[Educational] DSU Study Notes (1)

Revision en3, by Black_Fate, 2023-01-18 16:23:27

Hello Codeforces!

Data Structure is a legendary subject that it's really hard for me write it down completely in a single blog, so let's discuss simple DSU first.

DSU is really easy for beginners to understand. Also, this blog talks about more than the simplest DSU.

Part 0 — How does DSU works?

Firstly, DSU is short for "Disjoint Set Union". Let's go to a simple task then.

There are $$$n$$$ elements, the $$$i$$$-th element is in the $$$i$$$-th set initially, and now you can do $$$m$$$ queries below:
1. M a b, to merge the set that $$$a$$$ belongs to and the set that $$$b$$$ belongs to into a new set. If $$$a$$$ and $$$b$$$'ve been in a set already, then do nothing.
2. Q a b, to tell if $$$a$$$ and $$$b$$$ are in the same set.

Let's go straight to the problem solution.

Solution:

Let's consider contructing a graph. Initially we have self-cycles for all vertecies, which means there are edges $$$i\to i$$$, and $$$\text{root} (i)=i$$$.

The graph above is the initial state of the graph.

Then if you do M a b operation, then we can match $$$\text{root} (a)$$$ with $$$\text{root} (b)$$$. Which means we can making a new edge $$$\text{root}(a)\to \text{root}(b)$$$.

The graph above is the state of the graph at some point, if we do M 1 3, then since the root of $$$1$$$ is $$$2$$$, the root of $$$3$$$ is $$$5$$$, so:

The graph above is the state after M 1 3.

Note that the direction of the edges is not important.

Now we can write out a code to implement the algorithm above.

const int N = 1000005;
int fa[N];
void init(int n) {
    for(int i = 1; i <= n; i++) fa[i] = i;
} // the initial situation
int find(int x) {
    if(fa[x] == x) return x;
    return find(fa[x]);
} // get root(x)
bool check(int x, int y) {
    int fx = find(x), fy = find(y);
    return fx == fy;
} // query
void merge(int x, int y) {
    if(check(x, y)) return ;
    fa[find(x)] = find(y);
} // merge and make edge

Note that sometimes you may find that the algorithm is too slow to solve the problems with too large $$$n$$$. For example in an extreme case, that we do M 1 2, and then M 2 3, and then M 3 4, and so on. In this case, finally when you are doing the queries, the graph (or the forest) is degenerated into a list. In this case, if we are querying the bottom of the list, we will get the time complexity of $$$\mathcal O(n^2)$$$.

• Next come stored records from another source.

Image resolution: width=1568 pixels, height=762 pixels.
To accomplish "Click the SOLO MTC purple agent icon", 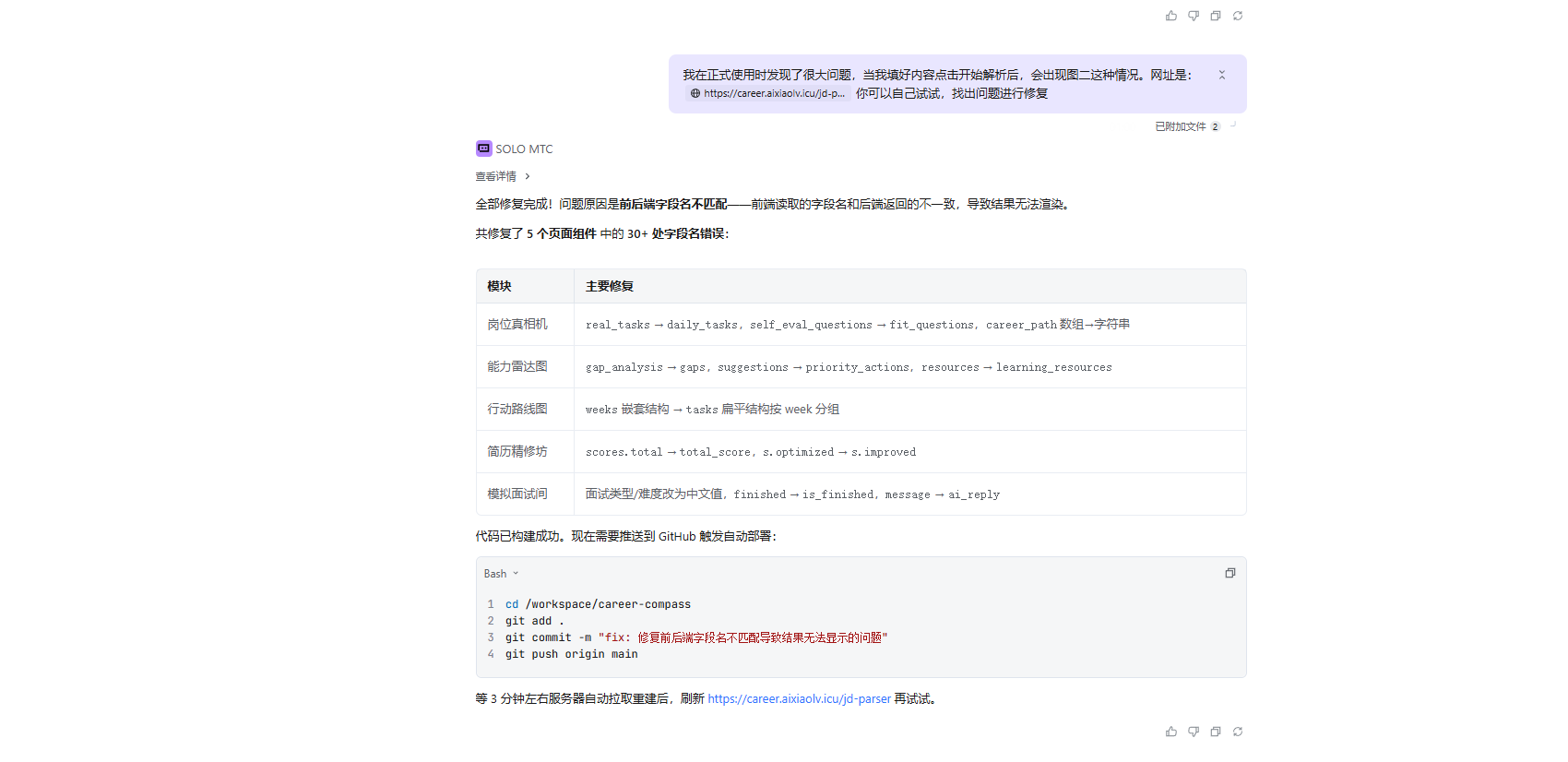I will (483, 149).
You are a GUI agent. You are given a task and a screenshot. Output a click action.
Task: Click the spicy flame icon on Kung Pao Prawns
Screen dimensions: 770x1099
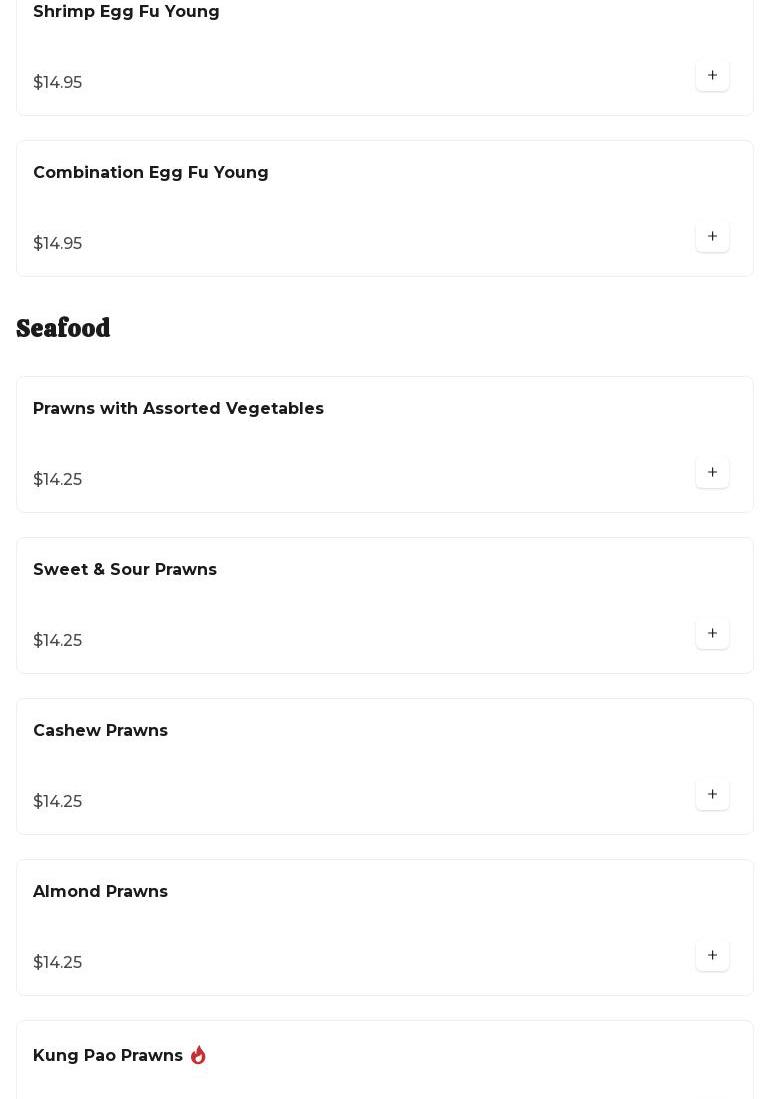click(x=198, y=1055)
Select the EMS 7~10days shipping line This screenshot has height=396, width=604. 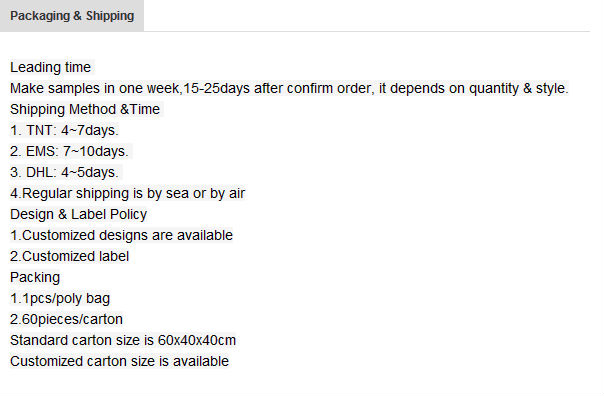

How to solve this problem in a better way? Let's consider making the traveling while we are find the root of the tree shorter, just point $$$i$$$ direct to $$$\text{root}(i)$$$, then the next time we find the root of the tree, we can find it in $$$\mathcal O(1)$$$ time.

The better find function:

int find(int x) {
    if(fa[x] == x) return x;
    return fa[x] = find(fa[x]);
} // get root(x)

Pay attention to the sentence above: fa[x] = find(fa[x]) returns the value of find(fa[x]) and it makes fa[x] become find(fa[x]). The first usage of it is to travel, the second is to note the root of the vertex, and finally to make the next queries of the same vertex $$$\mathcal O(1)$$$. After that, the graph becomes:

Which looks like a flower:

Picture taken from the Chinese searching website baidu.com.

So we can call it "a flower graph". Querying the root of the vertex in a flower graph takes $$$\mathcal O(1)$$$ time.

Part 1: Problems solved using dsu

ABC284C

For each edge x y, just do the operation merge(x, y). Then find all the roots of the vertecies, the count of the roots is the answer.

Part of my code:

int fa[100005];
int find(int x) { return fa[x] == x ? x : fa[x] = find(fa[x]); }
void merge(int x, int y) { fa[find(x)] = find(y); }
//----------------------------------------------------------------
namespace solution{int solve() {
    int n = read<int>(), m=  read<int>();
    for(int i = 1; i <= n; i++) fa[i] = i;
    for(int i = 1; i <= m;i ++) {
        int u = read<int>(), v = read<int>();
        merge(u, v);
    }
    set<int> s; //This is not really necessary.
    for(int i = 1; i <= n; i++) s.insert(find(i));
    write<int>(s.size(), '\n');
    return 0;
}}

Since $$$\text{root}(i)\in [1,n]$$$, then there is no need to use std::set to count the number of the roots, just use an array to count the number of thems is enough.

Extensions for ABC284C

If we are querying the answer of ABC284C when constructing the graph, call the answer cnt, then you can maintain the variable cnt. When merging the vertices, if the vertices've been in the same set already, then cnt remains unchanged. Otherwise, cnt = cnt - 1, since $$$2$$$ sets became $$$1$$$ set.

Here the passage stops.